What is a large language model (LLM)?
A large language model is an AI model trained on vast amounts of text that can understand and generate language, write and review code, summarise documents, extract data and reason through multi-step tasks. Well-known families include OpenAI GPT, Anthropic Claude, Google Gemini, and open-source models such as Meta Llama, Mistral, DeepSeek and Qwen.
RAG, fine-tuning or prompting?
Most business use cases do not need a custom-trained model. Prompt engineering gets surprisingly far with a strong general model. Retrieval-augmented generation (RAG) connects the model to your own documents and data, so answers are current, grounded and cite their sources. Fine-tuning adapts a model to a specific style, format or narrow task, and can make a smaller, cheaper model perform like a larger one. We help you choose the simplest approach that meets your quality, cost and privacy goals.

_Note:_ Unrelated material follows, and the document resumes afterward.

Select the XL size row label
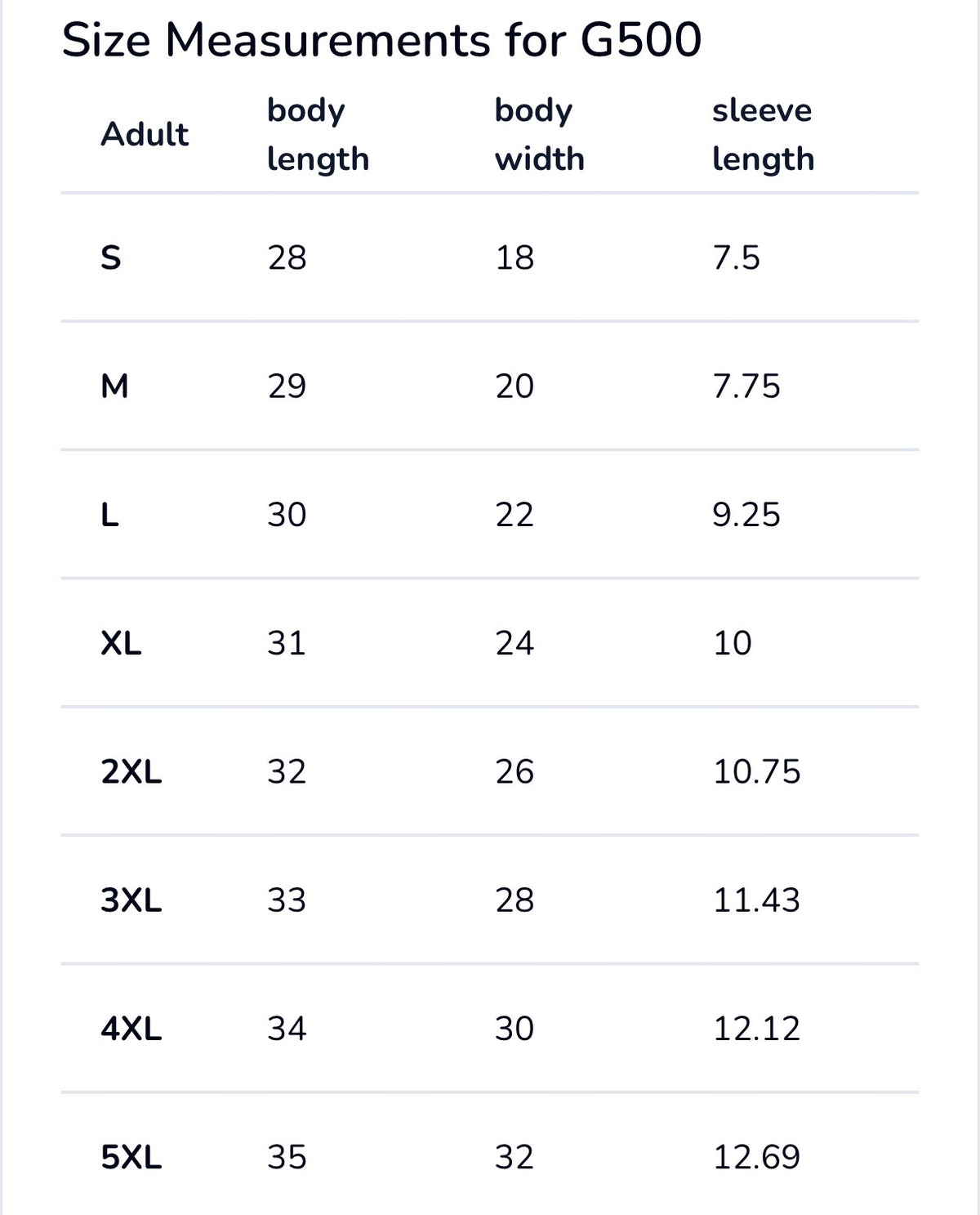This screenshot has height=1215, width=980. (x=121, y=643)
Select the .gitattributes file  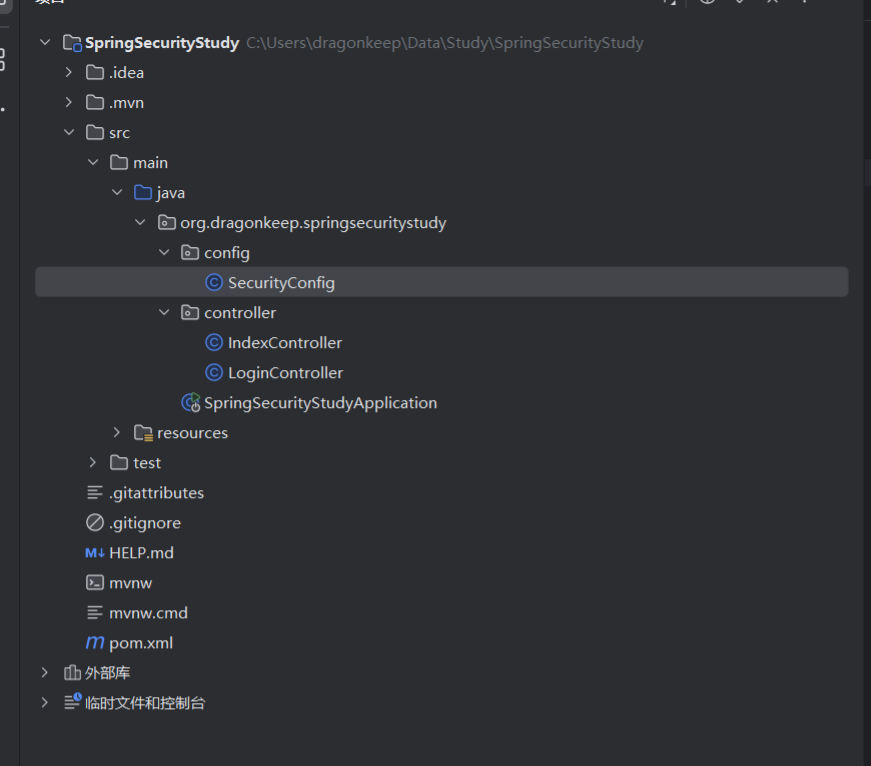click(x=156, y=493)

Hosted API or open-source model?
Hosted models from providers such as OpenAI, Anthropic and Google offer top quality with no infrastructure to manage. Open-source models like Llama, Mistral or Qwen can run in your own cloud or data centre for full data control and predictable cost at scale. Many production systems combine both, routing each request to the most suitable model.
From prototype to production
A demo is easy; a reliable LLM product is not. We add evaluation datasets, guardrails against prompt injection and data leakage, monitoring of quality, latency and cost, and human review for sensitive actions, so your LLM features keep working as models and data change.